As a writer, when so many people give me the gift of their eyes by reading my work, I have a responsibility that comes with that privilege. I can’t let the readers down! Without them, I’m not a writer. I’m very lucky to have readers. They give meaning to my life. And if it means enduring the hassles of this lawsuit, well, let’s go into the fight!
KENNEDY: Has Mario Menéndez also been traveling back and forth? Are you mounting a joint defense, or are your cases being handled separately?
GIORDANO: Mario is represented by the foremost First Amendment attorney in the United States, probably the world: Marty Garbus of New York. There is a spirit of full cooperation between the defendants and attorneys, but each defendant has a slightly different set of facts to respond to, although it’s all essentially the same big set of facts and the same principles and liberties at stake. I wish I could afford Marty Garbus. I wish I could afford Tom Lesser — right now he’s defending Narco News, my first priority to defend because, as I said, it’s my child! And unless and until enough funds come in, I have to represent myself. You can’t ask any talented attorney to do a complex libel case against Akin, Gump for free, although both are doing it at less than their usual fees because they believe in the rightness of the cause and the defense of liberty.

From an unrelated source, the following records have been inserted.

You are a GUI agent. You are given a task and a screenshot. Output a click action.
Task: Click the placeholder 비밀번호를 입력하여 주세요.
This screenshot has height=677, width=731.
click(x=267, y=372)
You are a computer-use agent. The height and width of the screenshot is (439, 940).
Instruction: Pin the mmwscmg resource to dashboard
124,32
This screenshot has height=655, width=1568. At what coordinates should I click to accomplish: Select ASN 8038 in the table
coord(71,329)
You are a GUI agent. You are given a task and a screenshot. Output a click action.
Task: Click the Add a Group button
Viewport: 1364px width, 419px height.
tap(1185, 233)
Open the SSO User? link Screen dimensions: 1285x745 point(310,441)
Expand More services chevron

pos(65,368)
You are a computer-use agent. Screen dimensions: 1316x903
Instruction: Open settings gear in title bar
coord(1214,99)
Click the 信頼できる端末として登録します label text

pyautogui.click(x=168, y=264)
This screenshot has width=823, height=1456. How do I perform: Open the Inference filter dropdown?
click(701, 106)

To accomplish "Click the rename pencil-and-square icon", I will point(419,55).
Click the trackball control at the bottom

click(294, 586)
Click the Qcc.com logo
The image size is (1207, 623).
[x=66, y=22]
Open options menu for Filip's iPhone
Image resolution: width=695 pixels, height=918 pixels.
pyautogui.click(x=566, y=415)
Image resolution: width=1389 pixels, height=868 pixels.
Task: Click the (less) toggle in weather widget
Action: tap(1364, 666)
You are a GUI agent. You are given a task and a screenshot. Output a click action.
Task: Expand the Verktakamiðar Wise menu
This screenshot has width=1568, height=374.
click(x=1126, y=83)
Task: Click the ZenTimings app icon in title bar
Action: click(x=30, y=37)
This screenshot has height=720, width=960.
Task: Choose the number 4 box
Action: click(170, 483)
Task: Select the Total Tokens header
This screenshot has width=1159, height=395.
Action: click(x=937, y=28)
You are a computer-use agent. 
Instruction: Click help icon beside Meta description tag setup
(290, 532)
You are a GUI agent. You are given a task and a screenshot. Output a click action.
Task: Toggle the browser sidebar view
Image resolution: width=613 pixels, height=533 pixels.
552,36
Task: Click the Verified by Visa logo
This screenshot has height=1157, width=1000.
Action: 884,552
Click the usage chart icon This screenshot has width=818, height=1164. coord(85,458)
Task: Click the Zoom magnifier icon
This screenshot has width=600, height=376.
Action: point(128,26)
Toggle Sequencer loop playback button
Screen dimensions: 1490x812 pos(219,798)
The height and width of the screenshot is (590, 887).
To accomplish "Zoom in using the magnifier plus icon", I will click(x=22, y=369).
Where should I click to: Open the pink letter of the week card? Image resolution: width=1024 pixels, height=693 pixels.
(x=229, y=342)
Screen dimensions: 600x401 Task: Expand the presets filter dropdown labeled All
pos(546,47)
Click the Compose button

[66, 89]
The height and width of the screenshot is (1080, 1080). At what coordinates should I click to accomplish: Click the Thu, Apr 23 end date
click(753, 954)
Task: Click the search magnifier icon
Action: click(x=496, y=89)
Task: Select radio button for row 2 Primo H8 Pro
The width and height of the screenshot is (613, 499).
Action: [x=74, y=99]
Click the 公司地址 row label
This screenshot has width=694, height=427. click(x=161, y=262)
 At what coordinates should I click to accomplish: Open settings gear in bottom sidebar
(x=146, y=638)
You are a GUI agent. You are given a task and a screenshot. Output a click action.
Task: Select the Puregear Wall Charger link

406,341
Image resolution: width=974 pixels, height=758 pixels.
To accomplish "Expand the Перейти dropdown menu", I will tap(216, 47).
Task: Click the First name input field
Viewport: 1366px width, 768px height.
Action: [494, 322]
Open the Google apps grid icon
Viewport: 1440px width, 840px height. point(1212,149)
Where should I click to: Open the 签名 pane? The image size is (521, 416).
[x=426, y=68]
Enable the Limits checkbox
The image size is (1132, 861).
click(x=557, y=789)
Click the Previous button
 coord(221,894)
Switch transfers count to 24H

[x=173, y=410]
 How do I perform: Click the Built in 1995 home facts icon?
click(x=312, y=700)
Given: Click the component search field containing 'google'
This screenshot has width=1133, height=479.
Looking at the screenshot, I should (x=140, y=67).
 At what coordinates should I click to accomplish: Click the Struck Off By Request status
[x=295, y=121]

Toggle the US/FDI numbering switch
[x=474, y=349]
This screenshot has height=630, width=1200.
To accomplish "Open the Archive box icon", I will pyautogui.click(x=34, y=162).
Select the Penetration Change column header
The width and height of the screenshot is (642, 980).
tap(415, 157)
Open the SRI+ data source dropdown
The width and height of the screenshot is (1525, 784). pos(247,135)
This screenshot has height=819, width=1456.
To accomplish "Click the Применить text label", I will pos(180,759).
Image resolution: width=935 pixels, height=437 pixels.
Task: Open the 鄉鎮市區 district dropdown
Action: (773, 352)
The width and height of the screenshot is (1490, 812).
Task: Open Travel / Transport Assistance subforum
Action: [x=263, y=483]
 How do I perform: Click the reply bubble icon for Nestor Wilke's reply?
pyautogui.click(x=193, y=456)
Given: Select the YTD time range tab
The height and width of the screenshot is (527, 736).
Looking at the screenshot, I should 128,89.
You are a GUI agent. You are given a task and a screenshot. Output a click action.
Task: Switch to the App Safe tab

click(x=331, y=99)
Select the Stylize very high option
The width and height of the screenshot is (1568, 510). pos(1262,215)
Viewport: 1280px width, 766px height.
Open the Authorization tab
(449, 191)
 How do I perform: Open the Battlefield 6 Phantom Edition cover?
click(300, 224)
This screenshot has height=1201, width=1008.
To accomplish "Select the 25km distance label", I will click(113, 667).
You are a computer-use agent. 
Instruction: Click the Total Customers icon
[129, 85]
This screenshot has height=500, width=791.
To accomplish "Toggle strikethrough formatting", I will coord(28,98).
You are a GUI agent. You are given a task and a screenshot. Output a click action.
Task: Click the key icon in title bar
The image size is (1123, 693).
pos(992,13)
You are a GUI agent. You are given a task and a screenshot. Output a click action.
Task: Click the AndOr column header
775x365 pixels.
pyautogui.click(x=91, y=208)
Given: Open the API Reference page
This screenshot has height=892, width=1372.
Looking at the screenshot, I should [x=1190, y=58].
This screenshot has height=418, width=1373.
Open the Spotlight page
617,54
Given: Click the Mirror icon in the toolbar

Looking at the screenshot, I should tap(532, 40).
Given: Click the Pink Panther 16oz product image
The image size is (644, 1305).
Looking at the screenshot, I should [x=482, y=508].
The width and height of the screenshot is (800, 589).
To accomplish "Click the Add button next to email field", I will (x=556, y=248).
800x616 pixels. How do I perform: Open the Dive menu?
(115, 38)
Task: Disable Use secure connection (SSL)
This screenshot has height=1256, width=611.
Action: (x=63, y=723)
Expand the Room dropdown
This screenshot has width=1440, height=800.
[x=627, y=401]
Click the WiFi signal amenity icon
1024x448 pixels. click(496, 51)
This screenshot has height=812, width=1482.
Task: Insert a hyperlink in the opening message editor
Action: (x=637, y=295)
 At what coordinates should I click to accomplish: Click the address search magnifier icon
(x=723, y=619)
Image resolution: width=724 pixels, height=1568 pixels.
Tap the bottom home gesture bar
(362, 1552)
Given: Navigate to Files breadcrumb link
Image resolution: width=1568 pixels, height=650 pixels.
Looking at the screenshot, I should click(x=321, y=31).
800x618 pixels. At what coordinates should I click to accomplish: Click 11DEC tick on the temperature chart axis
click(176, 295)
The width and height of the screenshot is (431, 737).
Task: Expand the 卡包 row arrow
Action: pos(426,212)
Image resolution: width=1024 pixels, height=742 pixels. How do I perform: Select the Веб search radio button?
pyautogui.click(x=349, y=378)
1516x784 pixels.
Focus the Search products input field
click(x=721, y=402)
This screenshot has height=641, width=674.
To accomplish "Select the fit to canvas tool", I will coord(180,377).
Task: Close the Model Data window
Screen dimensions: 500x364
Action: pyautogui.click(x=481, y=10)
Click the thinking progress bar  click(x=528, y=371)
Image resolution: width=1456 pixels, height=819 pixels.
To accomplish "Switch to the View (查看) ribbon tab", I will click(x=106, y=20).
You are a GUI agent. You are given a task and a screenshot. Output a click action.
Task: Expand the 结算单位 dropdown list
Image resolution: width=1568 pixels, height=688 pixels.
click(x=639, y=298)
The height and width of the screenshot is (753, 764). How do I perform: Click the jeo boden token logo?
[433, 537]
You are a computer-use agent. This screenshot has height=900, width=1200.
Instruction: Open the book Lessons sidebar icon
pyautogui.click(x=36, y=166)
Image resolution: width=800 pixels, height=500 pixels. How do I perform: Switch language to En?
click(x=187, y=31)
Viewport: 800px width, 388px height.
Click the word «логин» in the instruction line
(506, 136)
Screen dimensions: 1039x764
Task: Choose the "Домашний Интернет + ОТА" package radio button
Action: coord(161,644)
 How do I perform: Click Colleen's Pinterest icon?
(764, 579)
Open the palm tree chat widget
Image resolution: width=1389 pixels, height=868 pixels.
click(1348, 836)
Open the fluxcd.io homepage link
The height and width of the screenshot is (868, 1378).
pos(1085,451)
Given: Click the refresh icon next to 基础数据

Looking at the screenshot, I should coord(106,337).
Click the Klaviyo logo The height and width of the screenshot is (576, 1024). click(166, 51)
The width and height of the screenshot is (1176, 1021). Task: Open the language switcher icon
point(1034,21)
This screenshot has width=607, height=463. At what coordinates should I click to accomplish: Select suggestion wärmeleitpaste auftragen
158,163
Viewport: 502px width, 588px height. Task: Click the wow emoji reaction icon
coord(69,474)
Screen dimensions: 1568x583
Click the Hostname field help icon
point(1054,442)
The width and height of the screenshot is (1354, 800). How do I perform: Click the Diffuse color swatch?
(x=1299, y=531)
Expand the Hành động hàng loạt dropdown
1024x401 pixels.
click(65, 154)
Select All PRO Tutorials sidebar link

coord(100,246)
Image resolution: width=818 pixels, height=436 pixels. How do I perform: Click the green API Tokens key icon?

This isn’t anywhere near as simple as a criminal case. It’s a civil litigation, against sleazy attorneys from Akin, Gump whose only goal is to tie the case up in knots and delay eventual judgment, because they have to know that Banamex going to lose in the end, as long as we keep fighting. Maybe they haven’t told Banamex that fact, but they must know it themselves.
KENNEDY: Is it possible for Hernández to grind away to the point where the Bulletin ceases publication? Or is the operation small and mobile enough that it can’t be killed?
GIORDANO: Yes. It is possible that Narco News ceases publication of new stories because I am converted into a full-time pro se defendant. But what is already published on Narco News will remain on the Internet. That is my vow. If it has to go to a thousand mirror sites, or reconstitute itself in anothernews.com from an offshore server, well, the Internet also provides those options. But I don’t foresee any ruling from the court to shut down Narco News. It would be illegal and unconstitutional, and overturned on appeal. The law is very clear.
As for whether we can keep publishing new commentary, reports, news, and information, that is up to Civil Society. So far, Civil Society has said yes.
KENNEDY: What’s next for you and the Bulletin?
GIORDANO: Waiting for orders from headquarters. That is to say, waiting for Civil Society. Or, as Jeff said in the final words of his magnum opus: “I have no fear of this machine!”